Cash or check only. We also accept WIC and Farm Direct coupons.
Hope
to see you there! The berries are easy to pick, big and beautiful!
You will be picking off of 20 year old bushes so they are LOTS of
berries!
U-Pick blueberries will be here soon! For a guess around the 25th of June, give or take. We will be open Thursday thru Saturdays from 9am to 4pm this year.
We
have a large field of Bluecrop blueberries. They are our sweetest and
biggest berries. Located off of Brooklake Rd a 1/4 mile east of the
only traffic light in downtown Brooks (99E and Brooklake Rd. If you see
a blueberry field covered with netting, that is the one!
More details to come once we know an exact open date.
My
daughter got to pick her first blueberry this year! At first she
didn't seem to believe me that she could eat one. But after I popped
one into my mouth, she couldn't stop eating them it seemed!
We
also put our blueberry net up again for the year over 10 acres of
berries. Each year we get a little better idea how to put it up faster.
Our
commercial blueberries we started picking Friday which is crazy earlier
than normal. We are all ready though so it is not a major stress.
Plus it is so wonderful each time we get those blueberries off the
bushes! We have a year's worth of time and money investment into those
little things so the last few weeks can get a little stressful thinking
of all the things that could go wrong right before you can get them
picked.
The
u-pick apples are about the size of a golf ball right now! They are
growing well, trying to get prepared for all you visitors in the fall!
We are also growing Radish Seed, Kale Seed, Tall Fescue grass seed, and Corn this year. Our combine will be busy this year!
Miss
all the activity you guys bring when you come to pick our apples! But
this year has flown by already so I know the fall will be here in no
time.
We had to go into overdrive a
little near the end of pruning our apples. Because of the weather,
everything is 3 weeks early so far this year so our winter seemed to go
quickly!
We sometimes hire this machine to come top our trees. We
still have to do lots of hand pruning afterwards to do. We like our
trees pretty low so sometimes this machine doesn't quite cut low
enough. The person driving it is practically barricaded into a metal
cab just in case one of the round cutter blades were to come off, but
more so they don't get pelted with flying branches.
Before
After
Little apples starting to grow. About pinky finger size now and smaller.

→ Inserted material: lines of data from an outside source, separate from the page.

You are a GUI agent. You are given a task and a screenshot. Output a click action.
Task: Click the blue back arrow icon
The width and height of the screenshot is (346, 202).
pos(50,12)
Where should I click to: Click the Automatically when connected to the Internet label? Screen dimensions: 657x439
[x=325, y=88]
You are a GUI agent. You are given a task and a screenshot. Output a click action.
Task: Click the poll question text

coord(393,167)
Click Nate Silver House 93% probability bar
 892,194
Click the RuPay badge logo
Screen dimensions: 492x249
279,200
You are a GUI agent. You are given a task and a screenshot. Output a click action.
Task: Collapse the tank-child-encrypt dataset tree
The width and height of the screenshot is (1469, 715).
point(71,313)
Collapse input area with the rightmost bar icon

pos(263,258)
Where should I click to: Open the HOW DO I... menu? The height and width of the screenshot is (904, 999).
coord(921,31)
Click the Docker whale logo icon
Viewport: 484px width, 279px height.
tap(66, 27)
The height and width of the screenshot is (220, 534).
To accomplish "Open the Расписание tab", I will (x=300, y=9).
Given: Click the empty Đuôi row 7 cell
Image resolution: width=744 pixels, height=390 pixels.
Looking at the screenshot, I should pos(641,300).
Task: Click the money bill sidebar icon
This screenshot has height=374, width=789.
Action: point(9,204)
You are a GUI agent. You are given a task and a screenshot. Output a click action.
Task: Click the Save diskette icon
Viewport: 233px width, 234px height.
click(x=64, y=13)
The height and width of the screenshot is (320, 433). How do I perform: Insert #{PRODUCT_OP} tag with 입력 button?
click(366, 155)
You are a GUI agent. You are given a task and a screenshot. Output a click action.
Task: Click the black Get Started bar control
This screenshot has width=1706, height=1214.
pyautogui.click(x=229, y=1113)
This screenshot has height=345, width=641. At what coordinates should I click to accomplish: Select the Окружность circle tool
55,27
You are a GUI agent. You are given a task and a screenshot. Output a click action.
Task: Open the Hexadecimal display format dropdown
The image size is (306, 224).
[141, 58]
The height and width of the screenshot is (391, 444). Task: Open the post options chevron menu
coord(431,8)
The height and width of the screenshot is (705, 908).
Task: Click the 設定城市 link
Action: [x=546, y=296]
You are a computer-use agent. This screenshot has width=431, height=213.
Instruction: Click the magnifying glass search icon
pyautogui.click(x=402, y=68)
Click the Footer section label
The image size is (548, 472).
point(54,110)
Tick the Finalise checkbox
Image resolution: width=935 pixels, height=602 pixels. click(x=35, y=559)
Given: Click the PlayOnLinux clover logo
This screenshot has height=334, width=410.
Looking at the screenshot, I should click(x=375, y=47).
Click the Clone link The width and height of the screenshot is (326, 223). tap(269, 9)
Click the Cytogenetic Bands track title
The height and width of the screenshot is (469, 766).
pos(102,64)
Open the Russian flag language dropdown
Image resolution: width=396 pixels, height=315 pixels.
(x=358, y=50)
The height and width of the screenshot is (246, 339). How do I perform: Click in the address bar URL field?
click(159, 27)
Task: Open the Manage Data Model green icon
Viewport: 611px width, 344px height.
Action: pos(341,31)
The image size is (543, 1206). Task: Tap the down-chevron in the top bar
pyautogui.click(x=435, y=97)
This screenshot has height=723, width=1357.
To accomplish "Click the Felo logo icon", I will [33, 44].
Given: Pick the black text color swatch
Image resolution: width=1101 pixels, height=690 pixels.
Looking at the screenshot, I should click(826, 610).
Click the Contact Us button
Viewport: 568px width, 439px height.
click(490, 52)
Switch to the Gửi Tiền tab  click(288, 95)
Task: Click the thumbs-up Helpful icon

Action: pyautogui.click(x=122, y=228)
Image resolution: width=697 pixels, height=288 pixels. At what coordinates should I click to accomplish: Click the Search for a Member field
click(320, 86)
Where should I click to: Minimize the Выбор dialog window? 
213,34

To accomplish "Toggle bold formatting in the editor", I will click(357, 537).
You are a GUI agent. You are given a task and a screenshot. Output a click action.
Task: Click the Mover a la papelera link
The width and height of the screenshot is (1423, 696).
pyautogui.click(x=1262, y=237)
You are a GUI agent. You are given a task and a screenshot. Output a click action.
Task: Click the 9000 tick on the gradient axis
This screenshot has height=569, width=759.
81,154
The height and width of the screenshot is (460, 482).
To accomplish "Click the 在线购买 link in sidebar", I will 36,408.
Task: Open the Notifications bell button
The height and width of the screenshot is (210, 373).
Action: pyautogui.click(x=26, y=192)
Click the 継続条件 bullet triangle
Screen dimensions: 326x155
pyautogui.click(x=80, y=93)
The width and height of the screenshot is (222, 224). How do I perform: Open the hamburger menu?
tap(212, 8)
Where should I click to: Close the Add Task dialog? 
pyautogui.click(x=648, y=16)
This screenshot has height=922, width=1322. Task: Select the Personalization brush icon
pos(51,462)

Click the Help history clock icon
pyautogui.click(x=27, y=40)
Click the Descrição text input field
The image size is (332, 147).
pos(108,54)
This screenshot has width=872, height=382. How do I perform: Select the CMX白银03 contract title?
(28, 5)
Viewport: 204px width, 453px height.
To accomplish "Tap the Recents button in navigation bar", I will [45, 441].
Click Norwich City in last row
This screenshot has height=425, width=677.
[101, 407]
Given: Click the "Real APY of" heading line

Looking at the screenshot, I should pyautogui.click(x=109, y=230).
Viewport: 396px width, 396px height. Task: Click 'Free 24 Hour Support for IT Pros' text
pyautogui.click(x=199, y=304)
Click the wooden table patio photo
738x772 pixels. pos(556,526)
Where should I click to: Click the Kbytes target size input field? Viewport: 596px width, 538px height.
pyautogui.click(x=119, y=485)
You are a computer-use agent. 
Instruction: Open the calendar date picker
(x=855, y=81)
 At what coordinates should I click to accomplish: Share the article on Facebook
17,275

Different apple variety, a little farther behind.
We
hung our bug pheromone sticky traps in the apples to keep watch for
any codling moth. (Codling moths are the bugs you can thank for worm
holes in your apples.) This year we also hung in each tree a mating
disruptor for the codling moth. It is a little ring you slide over a
branch near the top of the tree. It's pheromone (smell a bug can smell)
confuses the codling moths so they can't find each other to mate.
Pretty cool because it is an organic method to repel codling moths. We
are excited to see how well it works.
Can you see the orange circle band? That's the mating disruptor.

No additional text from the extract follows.